Liebe Leserinnen!
Liebe Leser!
Eine der ersten Nachrichten, die uns in der vergangenen Woche auf den Schreibtisch flatterten, war von der Art, die man als Autojournalist am liebsten nie verarbeiten möchte. Es ging um den schweren Unfall des polnischen Formel-1-Kollegen Robert Kubica, der bei einer Rallye in Italien verunglückte und zahlreiche Brüche an rechter Hand, Arm und Bein davon getragen hat. Ob er seine Hand überhaupt wird jemals wieder so bewegen können wie das vorher der Fall war, kann derzeit noch niemand sagen. Ebenso wenig kann die Frage beantwortet werden, ob die Karriere des Polen überhaupt eine Fortsetzung finden wird.
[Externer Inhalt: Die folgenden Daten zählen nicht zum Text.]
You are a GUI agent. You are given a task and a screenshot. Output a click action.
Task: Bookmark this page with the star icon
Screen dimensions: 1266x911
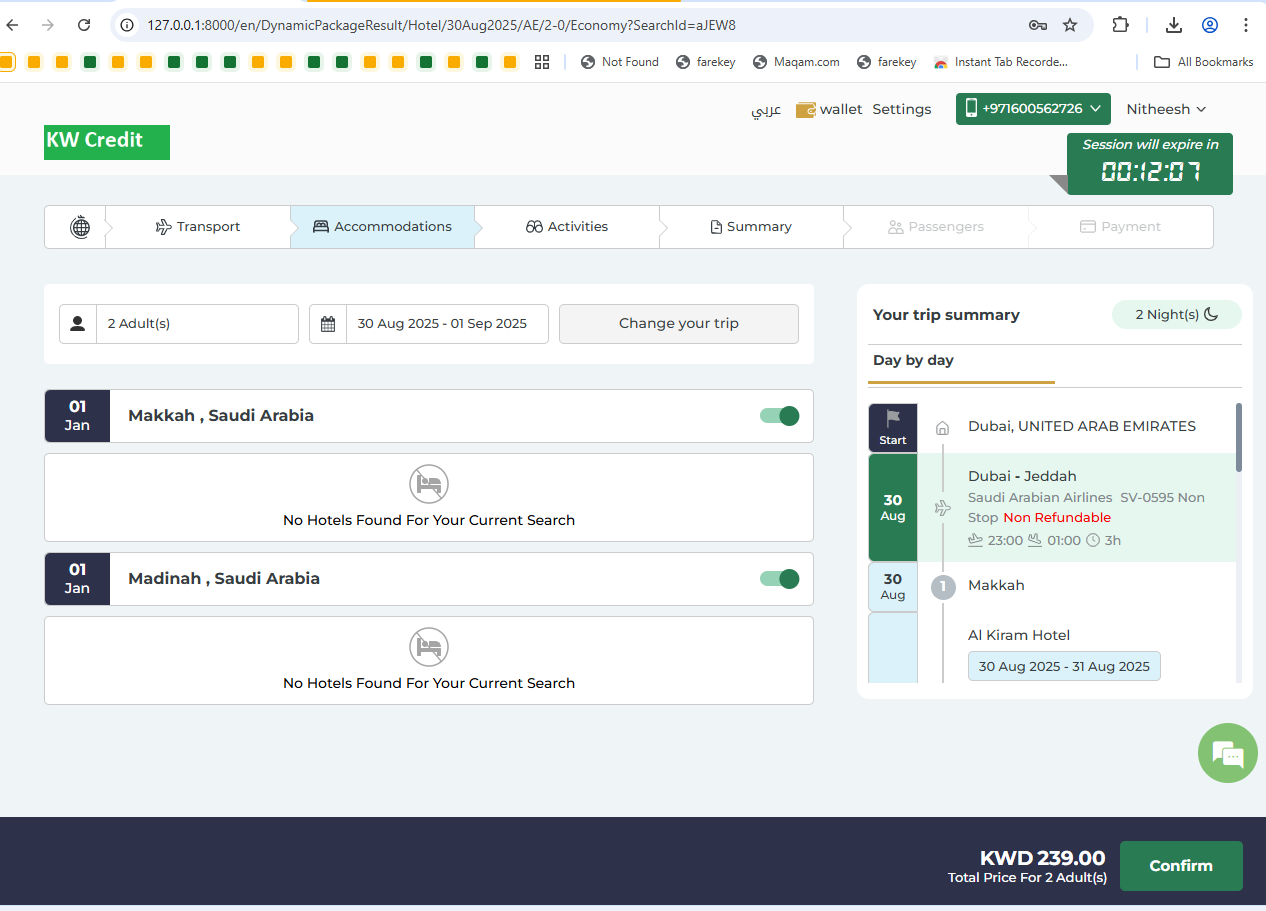[x=1070, y=25]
Dieser Unfall, auch wenn er nicht in der Formel 1, sondern „nur“ bei einer lokalen Rallye stattfand, ist natürlich wieder Mühlen auf die Wasser derjenigen, die über die Gefährlichkeit des Motorsports und über Sinn und Zwick dieser „Raserei“ herziehen. Kein Mensch wird bestreiten, dass es riskanter ist, sich in ein Auto zu setzen, das mit 300 km/h unterwegs ist, oder mit auch nur 100 km/h an Mauern, Abgründen und Felsvorsprüngen vorbei zu rasen, als eine Runde Federball zu spielen. Zumal die Staatsanwaltschaft der betreffenden Region jetzt den erheblich beschädigten Škoda Fabia untersuchen lassen wird.
Es passt aber nicht in die Verhältnismäßigkeit der Mittel, jetzt den Motorsport als einzige so genannte „Speed-Sportart“ zu verdammen. Wo immer sich Menschen mit höherer Geschwindigkeit bewegen, als das im Alltag der Fall ist, ist eine latente Gefahr in Form eines schweren Sturzes mit unkalkulierbaren Folgen im Spiel. Als im vergangenen Jahr die Olympischen Spiele in Vancouver stattfanden, gab es einen Toten auf einer offenbar nur von Experten zu beherrschenden Bobbahn zu beklagen. Der alpine Skisport, dessen Beste sich derzeit in Garmisch-Partenkirchen bei der Weltmeisterschaft messen, liefert Bilder von Horrorstürzen frei Haus. Die Kandahar-Strecke weist zeitweilig eine Steigung von 90 Prozent auf. Von den vielen irreparablen Schäden, die im Boxring ihre Ursache hatten, erst gar nicht zu reden.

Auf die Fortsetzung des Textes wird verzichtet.